The CD7− subset of CD4+ memory T cells is prone to accelerated apoptosis that is prevented by interleukin-15 (IL-15)

Abstract

The CD7⁻ subset of CD4⁺ T cells reflects a stable differentiation state of post-thymic helper T cells with CD45R0⁺CD45RA⁻ ‘memory’ phenotype. Here we report that CD4⁺CD7⁻ T cells are prone to increased spontaneous apoptosis in vitro compared to CD4⁺CD7⁺ T cells. Spontaneous apoptosis is prevented by IL-15, but not by IL-2. Moreover, IL-15 increases Bcl-2 and decreases CD95/Fas expression of CD7⁻, but not of CD7⁺ T cells. Because IL-15 is physiologically not secreted but expressed in a membrane-bound form, we cocultured T cells with TNF-α stimulated fibroblasts that expose membrane IL-15. TNF-α stimulated fibroblasts rescue CD4⁺CD7⁻ T cells from apoptosis whereas unstimulated fibroblasts do not.
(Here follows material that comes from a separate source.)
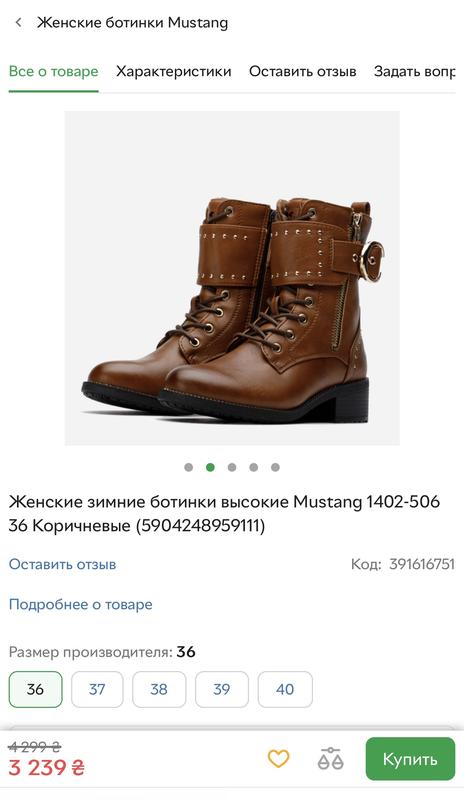Go back using the left chevron arrow
Viewport: 464px width, 800px height.
coord(19,22)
Rescue from apoptosis requires cell-cell contact and is abolished by addition of neutralizing antibodies to IL-15. We conclude that membrane IL-15 prevents accelerated apoptosis of CD4⁺CD7⁻ T cells. This mechanism may contribute to accumulation of CD7⁻ T cells in chronic inflammatory skin lesions.